Western Electric(ウェスタンエレクトリック) 100F LOUD SPEAKER SET
Western Electric 100F (1)
の修理でお預かりしました。

症状
 音は出ていますがどのような状態になっているのか分からないので、一度点検整備をお願いします。

作業内容
 真空管交換
 コンデンサ2個交換
 電源コード交換
 入力線RCAコネクタに変更

交換部品一式
Western Electric 100F 交換部品一式

基本的な不良の原因は出力管が不良になっているいる程度でした。 
この商品はオリジナル部品構成のままでしたので、コレクションとしての保存的(時々聴き)な修理を行うか?常用として使用に耐えれる修理を行うか?お客様に確認した所、常用で使用したいという事でしたので、常用に耐えれ内容で修理を行うことになりました。

不良となっている出力管は交換、コンデンサも絶縁不良になりかけでしたので2本交換です。性能と見た目を含め、高価なハーメチックシールタイプのコンデンサを使用しました。また、電源コードも経年劣化で硬化して放っておくと、断線やショートの危険性がありましたのでよくアンティークラジオ等の修理で使用されるアメリカ製の電源ケーブルに交換。入力ケーブルもオリジナルのままケーブルの直出しになっており使用上便利が悪いので、RCAピンコネクターに交換しました。

外装関係では、木製キャビネットと本体に留めるネジが木ネジに変更されていましたので、改めてネジを切り直して当時のアメリカ製の(-)ネジに交換しました。
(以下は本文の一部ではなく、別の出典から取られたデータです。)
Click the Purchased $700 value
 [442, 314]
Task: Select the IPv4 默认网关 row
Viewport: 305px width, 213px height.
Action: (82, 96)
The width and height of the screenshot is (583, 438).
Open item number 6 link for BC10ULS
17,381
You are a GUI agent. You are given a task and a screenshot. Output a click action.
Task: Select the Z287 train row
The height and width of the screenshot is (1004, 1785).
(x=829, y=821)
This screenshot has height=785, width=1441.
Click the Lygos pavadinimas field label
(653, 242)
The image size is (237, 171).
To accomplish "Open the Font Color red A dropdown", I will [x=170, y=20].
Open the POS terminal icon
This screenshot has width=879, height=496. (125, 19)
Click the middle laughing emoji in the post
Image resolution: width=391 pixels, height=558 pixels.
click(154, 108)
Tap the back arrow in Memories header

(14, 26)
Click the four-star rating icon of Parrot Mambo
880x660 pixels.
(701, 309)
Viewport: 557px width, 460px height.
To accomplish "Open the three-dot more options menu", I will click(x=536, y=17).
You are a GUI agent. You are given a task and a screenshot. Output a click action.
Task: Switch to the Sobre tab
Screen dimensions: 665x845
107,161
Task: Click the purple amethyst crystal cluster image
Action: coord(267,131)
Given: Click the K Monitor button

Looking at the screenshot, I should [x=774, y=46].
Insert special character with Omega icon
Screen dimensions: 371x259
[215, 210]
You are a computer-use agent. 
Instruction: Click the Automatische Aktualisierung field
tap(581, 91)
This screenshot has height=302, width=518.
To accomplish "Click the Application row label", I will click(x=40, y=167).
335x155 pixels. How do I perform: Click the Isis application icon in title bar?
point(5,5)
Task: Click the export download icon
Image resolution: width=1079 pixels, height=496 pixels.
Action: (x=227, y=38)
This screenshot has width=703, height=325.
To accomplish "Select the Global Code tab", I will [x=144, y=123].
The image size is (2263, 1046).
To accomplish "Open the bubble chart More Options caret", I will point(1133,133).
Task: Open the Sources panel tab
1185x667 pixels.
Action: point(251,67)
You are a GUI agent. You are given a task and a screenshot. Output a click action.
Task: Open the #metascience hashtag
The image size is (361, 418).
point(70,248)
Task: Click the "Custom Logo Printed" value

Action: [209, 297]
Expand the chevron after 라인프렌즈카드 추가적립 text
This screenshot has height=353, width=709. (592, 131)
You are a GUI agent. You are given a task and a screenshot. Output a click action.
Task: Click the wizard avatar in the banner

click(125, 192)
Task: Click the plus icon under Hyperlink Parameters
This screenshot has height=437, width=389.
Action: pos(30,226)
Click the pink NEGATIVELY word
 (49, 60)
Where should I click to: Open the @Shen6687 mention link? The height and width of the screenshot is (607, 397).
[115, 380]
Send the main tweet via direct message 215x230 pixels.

細かい所ですが、木ネジや新しいネジでは、仕上がり後の雰囲気が損なわれてしまいますので、こういった点も考慮しながら修理を進めています。

これで、オリジナルの要素を出来るだけ温存しながら、常用に耐えれる内容に仕上がっていると思います。今後も長らく安定的にご使用頂けると思います。

Western Electric 100Fは本来電話のスピーカー部として使用されるパワードスピーカーシステムです。
(※写真参照)
Western Electric 100F オリジナル構成

ですから、音は電話の帯域しかありませんので、ナローですがこの小さなシステムから出てくる音は何とも古めかしくアンティークな雰囲気を感じさせてくれる趣味性の高い逸品だなぁ~と思いました。

最後に、コレクション(物)として保存する場合は、オリジナル部品を違うモノに交換してしまう事は、オリジナル性損ねることになりオリジナルとしての価値を失ってします。ただ、常用目的であれば日々の使用に耐えれる内容でなければなりませんので、劣化が進んだ部品をそのまま使用する事は、音質的にもよくありませんし不良となった部品が正常な部品まで連鎖的に壊していく可能性もありますので、極力オリジナル部品に準じた正常な部品で交換し、音質と特性を蘇えらせる必要があります。当店では修理・レストアはその後の使用目的によって明確に分けた方がいいと考えてます。